Category: Metrics

  • Cohen’s Kappa and its use in ML

    Suppose you’re building a classification model on an imbalanced dataset and you want to have other measures for your model other than accuracy, F1-score, and ROC-AUC curve, what else can you measure to be confident in your results. The answer is Cohen’s kappa.

    Cohen’s Kappa is a statistical measure that quantifies the level of agreement between two annotators or, in the context of ML, the agreement between the model’s predictions and the true labels. It accounts for the possibility of agreement occurring by chance, providing a more nuanced evaluation than traditional accuracy metrics.

    The Formula:
    The formula for Cohen’s Kappa is –

    \kappa = \frac{p_{0} - p_{e}}{1-p_{e}}

    Where p_{0} is the observed agreement between the model’s predictions and true labels and p_{e} is the expected agreement by chance.

    Let’s take an example to understand this better. A binary classification scenario where you’re building a spam email classifier. The task is to distinguish between spam and non-spam (ham) emails. We’ll use a simple logistic regression model for this example.

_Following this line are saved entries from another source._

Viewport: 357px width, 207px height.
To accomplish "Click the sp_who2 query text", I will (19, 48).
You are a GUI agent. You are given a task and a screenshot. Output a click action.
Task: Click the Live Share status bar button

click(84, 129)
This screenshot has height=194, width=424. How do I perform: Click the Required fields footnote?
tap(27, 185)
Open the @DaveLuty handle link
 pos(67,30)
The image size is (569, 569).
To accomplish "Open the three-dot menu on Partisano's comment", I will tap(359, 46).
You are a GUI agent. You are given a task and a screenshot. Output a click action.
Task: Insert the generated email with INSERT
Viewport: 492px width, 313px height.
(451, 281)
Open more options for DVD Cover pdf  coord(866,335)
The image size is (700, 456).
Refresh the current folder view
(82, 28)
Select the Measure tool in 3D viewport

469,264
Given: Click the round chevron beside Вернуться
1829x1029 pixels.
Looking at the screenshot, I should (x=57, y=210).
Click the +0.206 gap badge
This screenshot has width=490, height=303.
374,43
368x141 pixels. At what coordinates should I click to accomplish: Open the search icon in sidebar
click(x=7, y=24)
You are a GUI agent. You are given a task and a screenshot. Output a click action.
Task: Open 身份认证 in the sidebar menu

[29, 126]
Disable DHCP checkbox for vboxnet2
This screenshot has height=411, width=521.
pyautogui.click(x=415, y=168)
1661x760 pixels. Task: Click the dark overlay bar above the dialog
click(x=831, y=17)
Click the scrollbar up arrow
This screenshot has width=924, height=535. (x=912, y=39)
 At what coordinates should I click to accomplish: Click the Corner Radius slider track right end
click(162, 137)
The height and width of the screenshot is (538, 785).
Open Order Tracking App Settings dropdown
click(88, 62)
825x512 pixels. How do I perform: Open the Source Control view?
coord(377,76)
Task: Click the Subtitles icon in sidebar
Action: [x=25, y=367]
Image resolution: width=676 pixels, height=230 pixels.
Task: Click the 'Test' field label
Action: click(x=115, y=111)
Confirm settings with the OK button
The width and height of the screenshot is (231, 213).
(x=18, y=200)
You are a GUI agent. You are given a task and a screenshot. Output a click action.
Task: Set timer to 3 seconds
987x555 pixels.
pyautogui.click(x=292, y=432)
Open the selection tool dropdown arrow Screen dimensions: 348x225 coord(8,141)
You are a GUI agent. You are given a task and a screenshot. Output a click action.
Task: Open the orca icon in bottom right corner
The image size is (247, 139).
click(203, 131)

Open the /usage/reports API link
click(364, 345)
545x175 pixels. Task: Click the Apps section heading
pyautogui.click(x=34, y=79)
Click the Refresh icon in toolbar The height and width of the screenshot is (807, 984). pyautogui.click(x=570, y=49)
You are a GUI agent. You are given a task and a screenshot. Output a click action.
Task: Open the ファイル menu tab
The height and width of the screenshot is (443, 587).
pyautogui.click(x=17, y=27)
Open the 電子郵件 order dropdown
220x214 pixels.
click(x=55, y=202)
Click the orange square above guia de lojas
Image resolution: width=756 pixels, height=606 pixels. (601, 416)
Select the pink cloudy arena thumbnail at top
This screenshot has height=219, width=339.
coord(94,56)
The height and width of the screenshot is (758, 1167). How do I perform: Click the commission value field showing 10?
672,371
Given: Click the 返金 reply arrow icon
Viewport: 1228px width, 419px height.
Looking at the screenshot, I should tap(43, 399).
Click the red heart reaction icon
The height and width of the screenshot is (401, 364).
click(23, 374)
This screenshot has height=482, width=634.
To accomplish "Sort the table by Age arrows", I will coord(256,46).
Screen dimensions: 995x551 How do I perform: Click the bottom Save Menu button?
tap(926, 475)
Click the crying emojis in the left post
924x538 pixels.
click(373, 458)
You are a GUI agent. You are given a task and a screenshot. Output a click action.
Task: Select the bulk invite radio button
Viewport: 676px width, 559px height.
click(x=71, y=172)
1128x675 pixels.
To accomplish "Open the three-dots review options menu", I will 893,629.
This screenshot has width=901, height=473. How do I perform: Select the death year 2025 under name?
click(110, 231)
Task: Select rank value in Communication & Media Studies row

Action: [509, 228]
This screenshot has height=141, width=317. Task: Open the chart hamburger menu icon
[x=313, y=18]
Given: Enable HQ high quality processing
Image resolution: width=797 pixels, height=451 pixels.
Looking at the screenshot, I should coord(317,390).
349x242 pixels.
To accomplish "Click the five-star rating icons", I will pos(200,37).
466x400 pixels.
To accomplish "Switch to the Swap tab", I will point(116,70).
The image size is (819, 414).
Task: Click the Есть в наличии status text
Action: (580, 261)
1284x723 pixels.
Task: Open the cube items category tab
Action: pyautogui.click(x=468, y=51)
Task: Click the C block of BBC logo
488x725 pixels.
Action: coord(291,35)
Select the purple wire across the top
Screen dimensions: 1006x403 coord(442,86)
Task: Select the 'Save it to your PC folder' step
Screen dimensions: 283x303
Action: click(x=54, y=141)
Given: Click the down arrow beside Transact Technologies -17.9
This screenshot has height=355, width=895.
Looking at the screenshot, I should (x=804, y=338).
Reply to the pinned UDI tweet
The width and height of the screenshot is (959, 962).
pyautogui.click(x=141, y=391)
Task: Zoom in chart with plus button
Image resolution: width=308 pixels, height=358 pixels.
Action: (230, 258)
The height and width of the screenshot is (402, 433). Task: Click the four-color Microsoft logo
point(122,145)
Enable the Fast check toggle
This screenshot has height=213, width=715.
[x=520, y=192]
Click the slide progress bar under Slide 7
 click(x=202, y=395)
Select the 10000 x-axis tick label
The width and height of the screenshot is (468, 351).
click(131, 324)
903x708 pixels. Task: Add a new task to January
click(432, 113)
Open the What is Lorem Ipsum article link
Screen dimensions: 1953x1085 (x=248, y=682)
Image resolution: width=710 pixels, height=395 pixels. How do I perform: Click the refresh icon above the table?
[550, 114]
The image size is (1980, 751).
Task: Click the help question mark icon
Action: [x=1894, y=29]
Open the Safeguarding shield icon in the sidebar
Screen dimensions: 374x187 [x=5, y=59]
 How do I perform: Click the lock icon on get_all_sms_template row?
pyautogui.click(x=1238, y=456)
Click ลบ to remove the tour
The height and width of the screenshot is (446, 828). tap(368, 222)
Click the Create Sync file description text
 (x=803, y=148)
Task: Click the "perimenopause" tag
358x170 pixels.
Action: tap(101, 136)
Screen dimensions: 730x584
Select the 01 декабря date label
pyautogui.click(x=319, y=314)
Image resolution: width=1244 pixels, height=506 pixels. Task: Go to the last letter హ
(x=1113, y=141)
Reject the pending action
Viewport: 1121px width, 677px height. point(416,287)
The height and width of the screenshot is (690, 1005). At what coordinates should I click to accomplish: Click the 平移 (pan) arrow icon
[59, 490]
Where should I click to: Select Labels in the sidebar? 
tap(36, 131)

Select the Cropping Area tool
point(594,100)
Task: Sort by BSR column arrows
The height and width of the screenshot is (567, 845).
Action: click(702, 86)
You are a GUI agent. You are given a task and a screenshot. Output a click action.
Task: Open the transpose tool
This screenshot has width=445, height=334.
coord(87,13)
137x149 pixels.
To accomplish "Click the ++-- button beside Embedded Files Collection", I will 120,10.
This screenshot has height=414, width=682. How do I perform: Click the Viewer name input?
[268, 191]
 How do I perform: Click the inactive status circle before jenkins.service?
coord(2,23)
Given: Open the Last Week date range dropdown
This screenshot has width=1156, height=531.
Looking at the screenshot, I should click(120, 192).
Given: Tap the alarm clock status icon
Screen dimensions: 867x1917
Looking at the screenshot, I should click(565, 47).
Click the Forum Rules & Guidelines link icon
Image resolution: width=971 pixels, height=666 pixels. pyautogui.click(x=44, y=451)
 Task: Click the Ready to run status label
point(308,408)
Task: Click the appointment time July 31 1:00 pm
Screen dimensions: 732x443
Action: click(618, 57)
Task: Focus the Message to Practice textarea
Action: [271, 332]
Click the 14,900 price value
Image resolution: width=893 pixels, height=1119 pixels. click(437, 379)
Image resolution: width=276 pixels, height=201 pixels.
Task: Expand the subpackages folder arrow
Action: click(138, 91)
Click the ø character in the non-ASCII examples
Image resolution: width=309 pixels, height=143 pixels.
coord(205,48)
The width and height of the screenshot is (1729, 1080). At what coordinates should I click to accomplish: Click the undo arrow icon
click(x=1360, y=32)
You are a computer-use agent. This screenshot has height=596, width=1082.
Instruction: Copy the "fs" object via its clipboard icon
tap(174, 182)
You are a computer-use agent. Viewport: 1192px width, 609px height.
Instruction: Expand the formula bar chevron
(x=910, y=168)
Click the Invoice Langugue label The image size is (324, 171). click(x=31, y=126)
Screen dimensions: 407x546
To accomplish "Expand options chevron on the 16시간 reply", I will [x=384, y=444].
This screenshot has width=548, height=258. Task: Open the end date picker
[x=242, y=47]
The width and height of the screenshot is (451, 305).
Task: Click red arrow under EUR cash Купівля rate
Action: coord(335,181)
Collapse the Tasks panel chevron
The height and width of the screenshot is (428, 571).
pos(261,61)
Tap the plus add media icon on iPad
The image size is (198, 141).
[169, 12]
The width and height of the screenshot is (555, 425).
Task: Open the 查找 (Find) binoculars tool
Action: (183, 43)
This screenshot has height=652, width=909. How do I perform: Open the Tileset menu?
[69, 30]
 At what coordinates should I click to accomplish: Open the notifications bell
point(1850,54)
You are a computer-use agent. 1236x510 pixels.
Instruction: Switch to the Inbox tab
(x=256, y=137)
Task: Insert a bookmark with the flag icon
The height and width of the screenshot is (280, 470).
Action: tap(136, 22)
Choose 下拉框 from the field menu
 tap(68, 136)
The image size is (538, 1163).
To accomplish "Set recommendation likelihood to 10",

    from sklearn.model_selection import train_test_split
    from sklearn.feature_extraction.text import CountVectorizer
    from sklearn.linear_model import LogisticRegression
    from sklearn.metrics import accuracy_score, confusion_matrix, cohen_kappa_score

    # Sample data for spam and non-spam emails
    data = [
    ("Get rich quick! Claim your prize now!", "spam"),
    ("Meeting at 3 pm in the conference room.", "ham"),
    ("Exclusive offer for you!", "spam"),
    ("Reminder: Project deadline tomorrow.", "ham"),
    # ... more data ...
    ]

    # Split the data into training and testing sets
    X_train, X_test, y_train, y_test = train_test_split(
    [text for text, label in data],
    [label for text, label in data],
    test_size=0.2,
    random_state=42
    )

    # Vectorize the text data
    vectorizer = CountVectorizer()
    X_train_vec = vectorizer.fit_transform(X_train)
    X_test_vec = vectorizer.transform(X_test)

    # Train a logistic regression classifier
    classifier = LogisticRegression()
    classifier.fit(X_train_vec, y_train)

    # Make predictions on the test set
    y_pred = classifier.predict(X_test_vec)

    # Evaluate the model
    accuracy = accuracy_score(y_test, y_pred)
    conf_matrix = confusion_matrix(y_test, y_pred)
    kappa_score = cohen_kappa_score(y_test, y_pred)

    # Print the results
    print(f"Accuracy: {accuracy}")
    print(f"Confusion Matrix:\n{conf_matrix}")
    print(f"Cohen's Kappa: {kappa_score}")

    After this, you get a kappa of 1, which means that it’s an excellent model and there is no variability that can be attributed to chance. Be aware that this is an ideal scenario.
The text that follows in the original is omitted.